But what does it mean when used in the Information Technology lexicon? Is it something to watch hawkishly, or is it something that holds the promise that we could know more, make better decisions, and innovate more rapidly?

When we talk about Big Data in IT, we mean information that is available in either very large quantities, or that is presented very rapidly. Usually we are referring to data sets that are large enough that it takes more than one computer to read and analyze it. Or we might be talking about data collected at such a pace that even moving it to a common storage resource is challenging.

Another facet of Big Data is variety. Most of the time, we are looking at information that doesn't come in a nicely structured, well groomed format. Often it is messy, comes in a variety of forms, and it may even defy transformation into an orderly and structured form.

We can dread it if we wish, but there are some hopeful implications that carry the promise of problem solving on a societal scale.

In the US, data scientists have used information from the National Climate Data Center to build accurate models to help food growers plan for maximum crop yield.

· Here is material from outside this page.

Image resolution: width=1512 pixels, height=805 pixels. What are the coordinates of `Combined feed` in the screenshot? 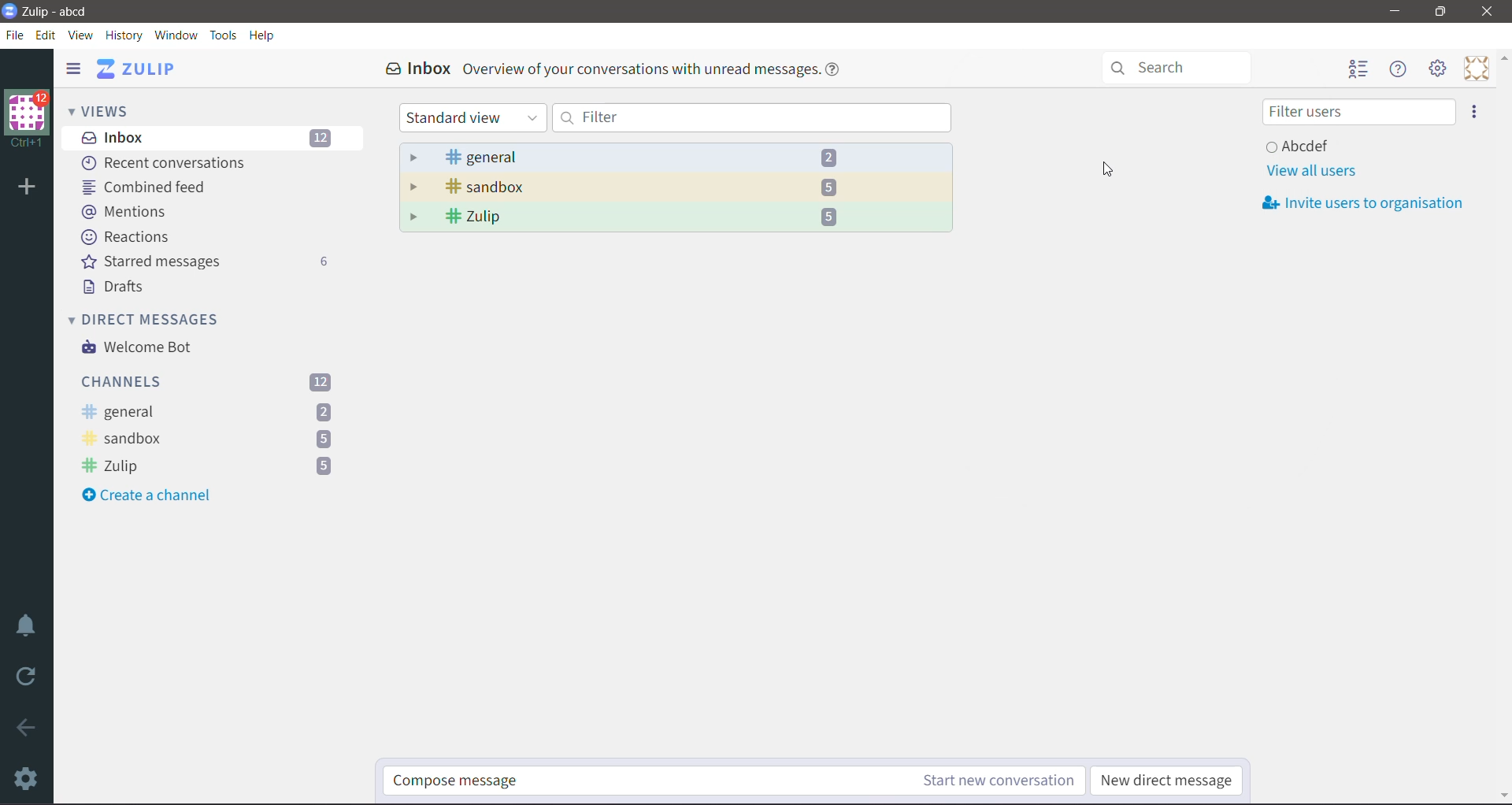 It's located at (150, 187).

The ability of humans to produce food in quantities sufficient to feed everyone is diminishing, and the discovery of more efficient means is imperative.

The collection of telemetry from motorists all over the country is used to feed mapping and navigation systems that help drivers make intelligent decisions about avoiding congestion. The data that comes from this effort is sufficiently valuable that it's not only Google and Apple who are collecting it. Auto manufacturers like Mercedes Benz have installed systems in most of their newer vehicles to begin the effort as well. The data will yield insights that go far beyond the question of how to avoid the next traffic jam.

It's not only large organizations and massive corporations that are collecting and deriving answers from large data sets. A retired journalist in Virginia has assembled a crime database that may provide insight into the identities of previously unidentified serial killers. This story in the New York Times profiles his efforts.

Not surprisingly, most of the profitable uses of Big Data center around marketing, both in the commercial and political marketplace. And there are certainly valid concerns about the implications of this activity.

But to brand a whole domain of IT innovation with the worries about potential abuse simply hides the many useful, even ground breaking possibilities that lie ahead.

A quick look at the giant datasets freely available to the public on Amazon S3 reveals riches like OpenStreetMap, (a free, editable map of the world, created and maintained by volunteers.)  Common Crawl (A corpus of web crawl data composed of over 5 billion web pages), or GDELT (Over a quarter-billion records monitoring the world's news from nearly every country, updated daily).

Insight once available only to well-funded researchers and giant corporations could already be in the hands of strategists for universities, local governments, and hobbyists virtually everywhere.  The emergence of Big Data and the tools to derive meaning from it represent a big step forward in the realm of harnessing the body of human knowledge. While there may be dark implications for this, the overall picture is largely bright.